Reason’s components of philosophic knowledge (which is qualitative and deductive), and empiric knowledge (which is quantitative and inductive) work together to inform and validate each other, so too these components of reason work synergistically with faith. The Catholic understanding of the dynamics of faith and reason is reciprocal. A Catholic integration entails not only faith informing and enlightening reason but also reason validating and expressing faith. That is, a valid faith should be harmonious with reason if all truth, revealed or natural, is held to emanate from the mind of God. This does not mean that all truths of faith are fathomable via reason alone, but that those truths of faith that are fathomable via reason do not contradict that reason.
Revealed truth can also illuminate reason in its own discoveries. Much as flashes of intuition aid the process of deduction by providing insights that serve as points of reference, thus allowing the philosopher (or poet) to triangulate on these points like a navigator and locate certain truths, so does revelation provide him with the reference points within which all truth is located. Revelation, like intuition, often provides the answer so that one can work backward and construct the solution’s formula. Most importantly, unlike intuition, revelation as taught by the sacred Magisterium of the Church is infallible, providing absolutely certain reference points of truth.
In accord with man’s essential existential orientation, both reason and faith ultimately have the same end: to discern the purpose of human existence, which is the glorification of God. Faith perfects reason. Faith sheds light upon obscure truths that are barely accessible to reason and facilitates their understanding. The horizon of faith is required to bring the findings of reason together into an integral whole, to synthesize and integrate knowledge toward its singular goal, its final cause and end. Thus faith enables relational knowledge and gives rhyme to the reason. Without faith, reason is informational at best, and remains fragmented and compartmentalized. In the context of faith, reason also acknowledges its limitations.
A fragmented, unsynthesized knowledge is akin to an information overload, where the onslaught of information can lead to an unprocessed cacophony. Schizophrenia has been described as just such a phenomenon. So too, when a person does not recognize the limits of his intellectual capacities, he utilizes a criterion of a grandiose or egotistical personality. This is the case when one denies that there can be any truth that is not measurable or discoverable by his own unaided reason. Faith, then, fosters mental health by its integration of knowledge and its demarcation of the intellect’s limits.

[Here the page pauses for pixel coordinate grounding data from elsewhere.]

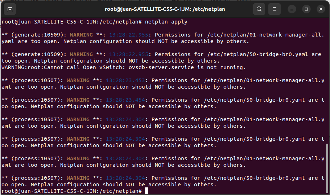
Task: Close the terminal window
Action: click(x=321, y=9)
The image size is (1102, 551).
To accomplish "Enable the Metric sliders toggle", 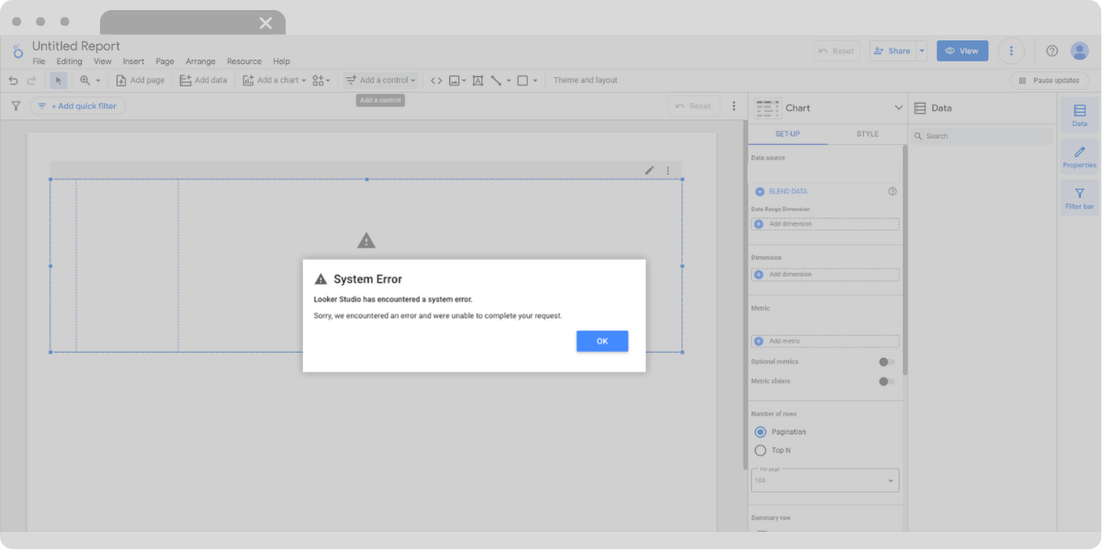I will pyautogui.click(x=886, y=380).
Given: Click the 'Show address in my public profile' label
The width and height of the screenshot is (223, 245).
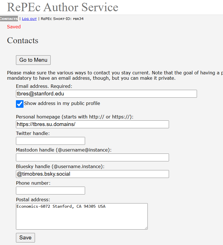Looking at the screenshot, I should tap(62, 103).
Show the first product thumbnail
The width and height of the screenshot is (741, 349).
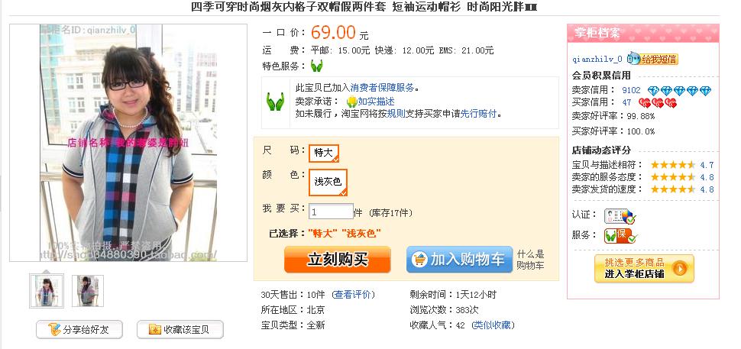[x=47, y=291]
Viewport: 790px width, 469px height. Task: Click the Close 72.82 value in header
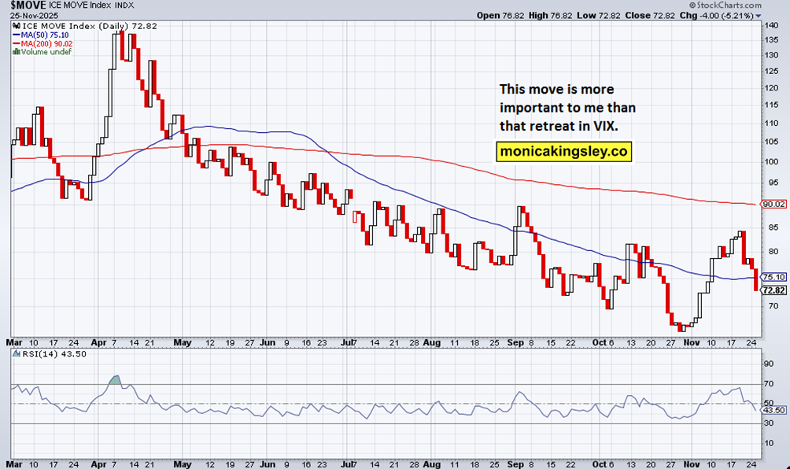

Complete openness to truth is the hallmark of the Catholic worldview. It is the infallible truths of faith and morals as enunciated by the Magisterium and both qualitative and quantitative truths of reason that make up the whole truth. Hence the entire gamut of truth—from the most mundanely empirical to the most sublimely speculative—is essential to a Catholic clinical psychology that aims at facilitating a therapant’s openness to-reality.